## Problem requirements
Return the run of lines below that opens with the line containing "The image size is (1398, 667)." and closes with the line containing "Task: Open the notifications bell", keeping each one exact.

## Excerpted data
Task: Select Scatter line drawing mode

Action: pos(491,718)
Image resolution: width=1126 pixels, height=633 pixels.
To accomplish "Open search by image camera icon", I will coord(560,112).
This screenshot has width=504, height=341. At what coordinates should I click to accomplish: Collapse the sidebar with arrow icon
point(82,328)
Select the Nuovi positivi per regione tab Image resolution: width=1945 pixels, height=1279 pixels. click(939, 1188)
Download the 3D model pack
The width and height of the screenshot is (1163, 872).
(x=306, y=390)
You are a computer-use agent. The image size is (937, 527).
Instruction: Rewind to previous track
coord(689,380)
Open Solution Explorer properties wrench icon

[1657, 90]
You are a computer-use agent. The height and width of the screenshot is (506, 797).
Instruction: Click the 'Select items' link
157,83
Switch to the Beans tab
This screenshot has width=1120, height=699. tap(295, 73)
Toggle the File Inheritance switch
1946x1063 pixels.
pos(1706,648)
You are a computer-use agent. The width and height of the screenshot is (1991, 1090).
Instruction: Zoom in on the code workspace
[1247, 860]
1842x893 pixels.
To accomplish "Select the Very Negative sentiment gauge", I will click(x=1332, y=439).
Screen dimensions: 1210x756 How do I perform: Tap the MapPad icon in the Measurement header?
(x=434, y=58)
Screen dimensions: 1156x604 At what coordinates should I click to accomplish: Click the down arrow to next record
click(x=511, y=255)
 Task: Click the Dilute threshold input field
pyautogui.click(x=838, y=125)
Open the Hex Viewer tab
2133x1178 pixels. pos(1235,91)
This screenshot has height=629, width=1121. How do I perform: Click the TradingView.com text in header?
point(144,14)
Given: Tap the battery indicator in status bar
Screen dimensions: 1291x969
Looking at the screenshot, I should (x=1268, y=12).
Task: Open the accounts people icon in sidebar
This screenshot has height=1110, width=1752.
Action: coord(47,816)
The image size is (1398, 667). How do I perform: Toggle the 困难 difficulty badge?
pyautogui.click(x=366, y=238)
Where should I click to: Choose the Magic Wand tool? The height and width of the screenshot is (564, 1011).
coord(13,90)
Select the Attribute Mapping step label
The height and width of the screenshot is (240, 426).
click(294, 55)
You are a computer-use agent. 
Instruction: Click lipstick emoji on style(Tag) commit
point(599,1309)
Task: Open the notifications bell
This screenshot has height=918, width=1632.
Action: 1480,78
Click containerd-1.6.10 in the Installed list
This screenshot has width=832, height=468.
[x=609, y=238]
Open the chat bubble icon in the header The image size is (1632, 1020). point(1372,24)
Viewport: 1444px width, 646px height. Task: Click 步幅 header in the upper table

## Task response
The image size is (1398, 667). How do I perform: Toggle the 困难 difficulty badge?
pyautogui.click(x=366, y=238)
Where should I click to: Choose the Magic Wand tool? The height and width of the screenshot is (564, 1011).
coord(13,90)
Select the Attribute Mapping step label
The height and width of the screenshot is (240, 426).
click(294, 55)
You are a computer-use agent. 
Instruction: Click lipstick emoji on style(Tag) commit
point(599,1309)
Task: Open the notifications bell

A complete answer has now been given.